Taşgetiren yazısında, "Geldik geldik, Türk Devletleri Teşkilatı (TDT) gibi bir yeni oluşuma kadar geldik. Bu önemli bir adımdı, tabii ki içi doldurulursa… Aslında bu kardeş coğrafya ile ilişkide her şey varıp “içi doldurulursa”ya dayanıyor. İlgi var, platonik sevgi var, kardeşlik var, ama içi doldurulursa… “İç doldurma” işini Ruslar yapıyor mesela… Belki Çin yapıyor yatırımlarla… Bölgeyi Amerika kadar biliyor muyuz, Rusya ya da Çin kadar? Alın Kazakistan’ı mesela, orada en çok biz mi varız Ruslar ya da Çinliler mi?" düşüncesini dile getirdi.

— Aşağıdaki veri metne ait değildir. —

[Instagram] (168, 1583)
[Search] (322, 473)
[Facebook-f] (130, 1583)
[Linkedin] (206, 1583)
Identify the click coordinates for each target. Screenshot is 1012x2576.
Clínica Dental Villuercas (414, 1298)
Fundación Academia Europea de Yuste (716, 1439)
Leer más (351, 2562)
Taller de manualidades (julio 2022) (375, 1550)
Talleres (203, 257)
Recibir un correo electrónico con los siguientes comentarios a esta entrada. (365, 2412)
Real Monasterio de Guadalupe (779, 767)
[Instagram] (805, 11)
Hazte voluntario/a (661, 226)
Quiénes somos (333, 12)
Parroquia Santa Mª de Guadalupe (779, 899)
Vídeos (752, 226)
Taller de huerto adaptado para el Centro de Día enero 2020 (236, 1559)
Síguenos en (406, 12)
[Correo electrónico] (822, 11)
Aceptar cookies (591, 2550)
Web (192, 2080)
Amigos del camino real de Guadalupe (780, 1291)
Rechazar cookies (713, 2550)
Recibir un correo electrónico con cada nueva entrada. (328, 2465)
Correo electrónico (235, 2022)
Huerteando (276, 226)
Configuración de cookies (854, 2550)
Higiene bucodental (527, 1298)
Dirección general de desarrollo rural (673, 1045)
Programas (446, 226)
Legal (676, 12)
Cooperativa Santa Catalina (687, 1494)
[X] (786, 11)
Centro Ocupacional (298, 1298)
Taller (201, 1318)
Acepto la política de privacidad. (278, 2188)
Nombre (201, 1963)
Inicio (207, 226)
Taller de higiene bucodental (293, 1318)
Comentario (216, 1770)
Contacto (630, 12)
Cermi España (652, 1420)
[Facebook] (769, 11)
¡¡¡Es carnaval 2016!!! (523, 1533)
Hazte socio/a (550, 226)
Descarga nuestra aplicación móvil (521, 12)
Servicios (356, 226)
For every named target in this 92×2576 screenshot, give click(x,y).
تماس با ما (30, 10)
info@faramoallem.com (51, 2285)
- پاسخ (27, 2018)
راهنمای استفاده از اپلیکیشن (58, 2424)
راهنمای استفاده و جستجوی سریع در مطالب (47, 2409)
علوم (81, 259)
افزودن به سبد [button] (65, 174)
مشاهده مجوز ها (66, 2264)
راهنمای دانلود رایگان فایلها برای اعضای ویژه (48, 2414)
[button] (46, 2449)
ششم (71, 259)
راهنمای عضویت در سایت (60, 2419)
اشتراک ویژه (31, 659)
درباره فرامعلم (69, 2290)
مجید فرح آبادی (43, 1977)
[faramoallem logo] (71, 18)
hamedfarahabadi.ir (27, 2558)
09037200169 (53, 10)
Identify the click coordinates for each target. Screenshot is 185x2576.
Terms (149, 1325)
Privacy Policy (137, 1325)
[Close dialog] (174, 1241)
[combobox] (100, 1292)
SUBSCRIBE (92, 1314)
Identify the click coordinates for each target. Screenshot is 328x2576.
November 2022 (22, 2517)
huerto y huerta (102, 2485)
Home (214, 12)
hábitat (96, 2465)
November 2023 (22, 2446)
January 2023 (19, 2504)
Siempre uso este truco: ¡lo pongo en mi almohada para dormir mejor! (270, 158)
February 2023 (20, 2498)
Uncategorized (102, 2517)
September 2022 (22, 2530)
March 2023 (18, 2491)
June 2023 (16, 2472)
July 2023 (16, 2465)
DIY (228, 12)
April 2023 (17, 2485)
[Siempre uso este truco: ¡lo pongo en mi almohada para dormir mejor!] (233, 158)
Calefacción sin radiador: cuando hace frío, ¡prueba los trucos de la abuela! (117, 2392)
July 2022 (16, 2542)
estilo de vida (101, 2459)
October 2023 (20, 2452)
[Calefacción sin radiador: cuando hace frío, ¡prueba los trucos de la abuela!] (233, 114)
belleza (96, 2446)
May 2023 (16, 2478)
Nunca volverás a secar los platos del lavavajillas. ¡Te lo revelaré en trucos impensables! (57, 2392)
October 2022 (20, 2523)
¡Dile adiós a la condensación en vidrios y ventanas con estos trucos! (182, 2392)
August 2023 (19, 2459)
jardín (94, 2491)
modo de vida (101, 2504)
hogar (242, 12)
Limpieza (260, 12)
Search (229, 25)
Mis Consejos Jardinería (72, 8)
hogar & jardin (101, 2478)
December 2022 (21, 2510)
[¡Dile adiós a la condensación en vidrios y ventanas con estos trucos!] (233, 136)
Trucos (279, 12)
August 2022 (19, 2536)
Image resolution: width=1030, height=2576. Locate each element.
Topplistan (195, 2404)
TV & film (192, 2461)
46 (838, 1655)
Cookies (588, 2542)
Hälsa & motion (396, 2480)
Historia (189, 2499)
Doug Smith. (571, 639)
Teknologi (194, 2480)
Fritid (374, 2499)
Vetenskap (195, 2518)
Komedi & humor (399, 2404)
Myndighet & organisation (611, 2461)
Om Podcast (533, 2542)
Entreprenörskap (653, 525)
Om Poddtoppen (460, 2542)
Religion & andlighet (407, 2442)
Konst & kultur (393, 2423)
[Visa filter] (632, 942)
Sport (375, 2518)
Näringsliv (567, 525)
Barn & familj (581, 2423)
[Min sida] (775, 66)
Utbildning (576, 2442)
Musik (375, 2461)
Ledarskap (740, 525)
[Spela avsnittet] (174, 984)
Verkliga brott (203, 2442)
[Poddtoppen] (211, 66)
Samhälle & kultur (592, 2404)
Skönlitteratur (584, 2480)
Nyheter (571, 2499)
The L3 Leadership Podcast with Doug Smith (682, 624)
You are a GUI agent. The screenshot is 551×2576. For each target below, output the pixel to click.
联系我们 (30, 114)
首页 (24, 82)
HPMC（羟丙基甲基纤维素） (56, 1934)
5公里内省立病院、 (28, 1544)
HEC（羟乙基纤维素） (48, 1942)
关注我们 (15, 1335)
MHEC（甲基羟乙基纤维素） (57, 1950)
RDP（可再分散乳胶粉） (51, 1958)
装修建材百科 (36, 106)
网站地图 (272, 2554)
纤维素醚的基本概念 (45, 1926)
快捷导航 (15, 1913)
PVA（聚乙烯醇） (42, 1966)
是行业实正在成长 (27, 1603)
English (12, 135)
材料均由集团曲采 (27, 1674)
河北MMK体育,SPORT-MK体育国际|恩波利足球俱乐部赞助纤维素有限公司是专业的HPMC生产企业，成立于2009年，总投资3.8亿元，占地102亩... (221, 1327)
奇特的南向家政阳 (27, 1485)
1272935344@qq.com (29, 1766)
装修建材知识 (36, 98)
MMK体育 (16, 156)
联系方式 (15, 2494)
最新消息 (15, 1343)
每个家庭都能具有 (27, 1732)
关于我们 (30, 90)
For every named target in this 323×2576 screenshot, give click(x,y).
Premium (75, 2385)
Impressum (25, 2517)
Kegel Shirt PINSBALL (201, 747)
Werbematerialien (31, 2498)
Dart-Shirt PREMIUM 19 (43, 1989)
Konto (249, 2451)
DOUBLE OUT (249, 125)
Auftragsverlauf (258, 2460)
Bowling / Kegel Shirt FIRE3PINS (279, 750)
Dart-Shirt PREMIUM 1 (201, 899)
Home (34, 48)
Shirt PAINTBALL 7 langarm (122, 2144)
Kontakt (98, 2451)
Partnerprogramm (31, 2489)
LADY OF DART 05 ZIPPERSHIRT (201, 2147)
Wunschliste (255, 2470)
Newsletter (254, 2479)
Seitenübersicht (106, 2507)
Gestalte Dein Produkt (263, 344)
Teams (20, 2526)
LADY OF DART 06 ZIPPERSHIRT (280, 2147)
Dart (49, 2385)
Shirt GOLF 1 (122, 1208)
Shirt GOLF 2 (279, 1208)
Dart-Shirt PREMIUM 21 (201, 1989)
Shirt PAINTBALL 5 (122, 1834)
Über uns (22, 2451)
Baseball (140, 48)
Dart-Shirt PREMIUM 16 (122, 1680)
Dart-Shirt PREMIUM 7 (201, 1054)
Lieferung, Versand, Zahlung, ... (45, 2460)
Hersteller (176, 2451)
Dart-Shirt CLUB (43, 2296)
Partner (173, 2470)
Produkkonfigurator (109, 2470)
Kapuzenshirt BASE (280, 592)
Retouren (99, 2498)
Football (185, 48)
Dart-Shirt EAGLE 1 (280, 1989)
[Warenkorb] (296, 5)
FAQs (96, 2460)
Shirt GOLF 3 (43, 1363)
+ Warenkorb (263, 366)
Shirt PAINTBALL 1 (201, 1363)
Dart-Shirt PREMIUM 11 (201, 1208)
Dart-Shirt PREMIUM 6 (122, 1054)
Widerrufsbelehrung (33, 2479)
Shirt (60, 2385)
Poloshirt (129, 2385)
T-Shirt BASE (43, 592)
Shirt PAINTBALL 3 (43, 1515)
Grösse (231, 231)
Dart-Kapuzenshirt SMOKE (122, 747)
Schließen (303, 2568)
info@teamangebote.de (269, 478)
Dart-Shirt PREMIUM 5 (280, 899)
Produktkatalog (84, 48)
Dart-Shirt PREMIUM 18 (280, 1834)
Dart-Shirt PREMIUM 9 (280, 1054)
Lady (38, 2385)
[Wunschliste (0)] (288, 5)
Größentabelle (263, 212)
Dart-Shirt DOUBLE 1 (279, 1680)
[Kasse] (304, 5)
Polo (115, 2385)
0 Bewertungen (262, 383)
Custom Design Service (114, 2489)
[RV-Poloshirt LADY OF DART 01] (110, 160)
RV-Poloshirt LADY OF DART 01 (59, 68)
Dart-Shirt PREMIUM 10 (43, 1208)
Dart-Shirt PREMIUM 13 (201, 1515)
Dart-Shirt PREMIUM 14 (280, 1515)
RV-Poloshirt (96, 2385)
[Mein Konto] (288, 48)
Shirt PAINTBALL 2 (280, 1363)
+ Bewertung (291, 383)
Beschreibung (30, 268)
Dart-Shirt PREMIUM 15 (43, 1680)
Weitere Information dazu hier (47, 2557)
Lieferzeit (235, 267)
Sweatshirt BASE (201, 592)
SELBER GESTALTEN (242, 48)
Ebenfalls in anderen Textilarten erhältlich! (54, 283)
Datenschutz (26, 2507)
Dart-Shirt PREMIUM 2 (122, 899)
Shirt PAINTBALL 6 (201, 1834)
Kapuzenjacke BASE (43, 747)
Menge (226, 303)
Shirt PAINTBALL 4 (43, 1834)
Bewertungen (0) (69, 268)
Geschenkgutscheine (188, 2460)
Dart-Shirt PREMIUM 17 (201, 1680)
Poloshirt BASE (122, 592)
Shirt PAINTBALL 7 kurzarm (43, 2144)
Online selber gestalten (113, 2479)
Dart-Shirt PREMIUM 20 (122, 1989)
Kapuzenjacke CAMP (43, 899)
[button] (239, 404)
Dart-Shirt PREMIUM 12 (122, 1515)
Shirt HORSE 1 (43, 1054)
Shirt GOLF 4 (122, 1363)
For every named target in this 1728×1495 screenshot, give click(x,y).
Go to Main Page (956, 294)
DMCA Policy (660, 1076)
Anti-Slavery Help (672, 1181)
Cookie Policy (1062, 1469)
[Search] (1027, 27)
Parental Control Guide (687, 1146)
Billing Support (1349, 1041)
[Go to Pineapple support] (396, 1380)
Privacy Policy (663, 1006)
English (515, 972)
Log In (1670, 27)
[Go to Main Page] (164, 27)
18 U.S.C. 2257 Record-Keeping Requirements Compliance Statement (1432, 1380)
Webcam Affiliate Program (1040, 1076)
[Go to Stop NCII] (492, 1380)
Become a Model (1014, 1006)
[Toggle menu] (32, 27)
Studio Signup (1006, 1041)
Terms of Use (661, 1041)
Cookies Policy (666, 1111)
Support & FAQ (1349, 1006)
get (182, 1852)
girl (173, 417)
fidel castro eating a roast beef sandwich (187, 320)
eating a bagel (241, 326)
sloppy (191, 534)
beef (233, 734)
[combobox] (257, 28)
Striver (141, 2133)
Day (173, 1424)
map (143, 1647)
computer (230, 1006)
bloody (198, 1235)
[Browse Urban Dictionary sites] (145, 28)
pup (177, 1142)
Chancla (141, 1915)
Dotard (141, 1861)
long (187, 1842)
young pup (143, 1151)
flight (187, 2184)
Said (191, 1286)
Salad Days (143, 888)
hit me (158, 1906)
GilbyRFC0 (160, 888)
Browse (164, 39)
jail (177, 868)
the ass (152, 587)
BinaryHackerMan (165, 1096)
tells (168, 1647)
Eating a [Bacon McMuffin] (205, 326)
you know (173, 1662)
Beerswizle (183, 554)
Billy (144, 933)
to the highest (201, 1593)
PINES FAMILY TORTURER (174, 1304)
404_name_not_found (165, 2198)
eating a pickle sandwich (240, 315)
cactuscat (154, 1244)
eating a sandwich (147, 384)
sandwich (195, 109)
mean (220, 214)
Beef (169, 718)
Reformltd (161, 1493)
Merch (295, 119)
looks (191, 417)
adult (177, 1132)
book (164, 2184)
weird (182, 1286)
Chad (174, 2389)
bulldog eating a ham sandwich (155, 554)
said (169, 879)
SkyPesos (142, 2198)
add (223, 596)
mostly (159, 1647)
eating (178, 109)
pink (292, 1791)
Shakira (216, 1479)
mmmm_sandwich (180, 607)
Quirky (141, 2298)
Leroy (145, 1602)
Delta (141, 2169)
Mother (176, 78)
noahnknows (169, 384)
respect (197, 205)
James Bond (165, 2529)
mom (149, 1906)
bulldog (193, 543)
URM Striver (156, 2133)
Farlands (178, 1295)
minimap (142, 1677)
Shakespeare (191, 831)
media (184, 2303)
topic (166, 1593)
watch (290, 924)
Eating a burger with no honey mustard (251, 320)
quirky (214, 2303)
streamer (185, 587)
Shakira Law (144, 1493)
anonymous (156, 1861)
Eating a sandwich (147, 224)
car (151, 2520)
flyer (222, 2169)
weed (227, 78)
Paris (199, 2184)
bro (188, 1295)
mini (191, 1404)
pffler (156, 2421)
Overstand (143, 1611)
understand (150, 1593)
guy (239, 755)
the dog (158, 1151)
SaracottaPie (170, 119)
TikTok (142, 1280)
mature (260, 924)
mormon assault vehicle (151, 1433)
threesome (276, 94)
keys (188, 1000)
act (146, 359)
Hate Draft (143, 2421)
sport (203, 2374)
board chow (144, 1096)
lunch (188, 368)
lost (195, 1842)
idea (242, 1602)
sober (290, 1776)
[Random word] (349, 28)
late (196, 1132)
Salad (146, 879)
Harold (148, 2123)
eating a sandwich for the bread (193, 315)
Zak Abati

Taşgetiren şu ifadeleri kullandı: 

"Kırım’da rahatsızız Rusya’dan, şimdi tahmin etmek zor değil ki, Kazakistan’da da rahatsızız. Bakmayın siz, bizdeki Çin perestroykası(!)nın manşetlerden zafer naraları atmasına? Her fırsatta olduğu gibi Kazakistan olayında bile Doğu Türkistanlılara Çin ağzı ile vurmasına, ama bizim devlet aklında Kazakistan’a yığınak yapan Rus varlığından rahatsız olunduğunu öngörmek zor değil. Tıpkı içimizin bir yerlerinde Kırım işgalinin depreşiyor olması gibi.

Şunu derim: Bunlar ince iş. Ne kadar tarih, kültür, inanç beraberliği hatta kardeşliği mevcut olursa olsun, zaman içinde tarlalar farklı güçlerce sürülüyor ve oralara uygun yapılar – kadrolar yerleştiriliyor. Uzun ve ince iş. Sabırla örmek gerekiyor ilmekleri. Öyle koca koca hamaset söylemlerine de yönelmeden… Herkesin içinden şimdilerde “Keşke Kazakistan’da Türk Devletleri Teşkilatı (TDT) bir şeyler yapabilseydi, ya da keşke Kazakistan ve benzeri yurtlarda halkın boğulmadığı daha sağlıklı yönetimler oluşsaydı”, duygusu – arzusu, geçmiyor mu? Ne zaman olacak o?"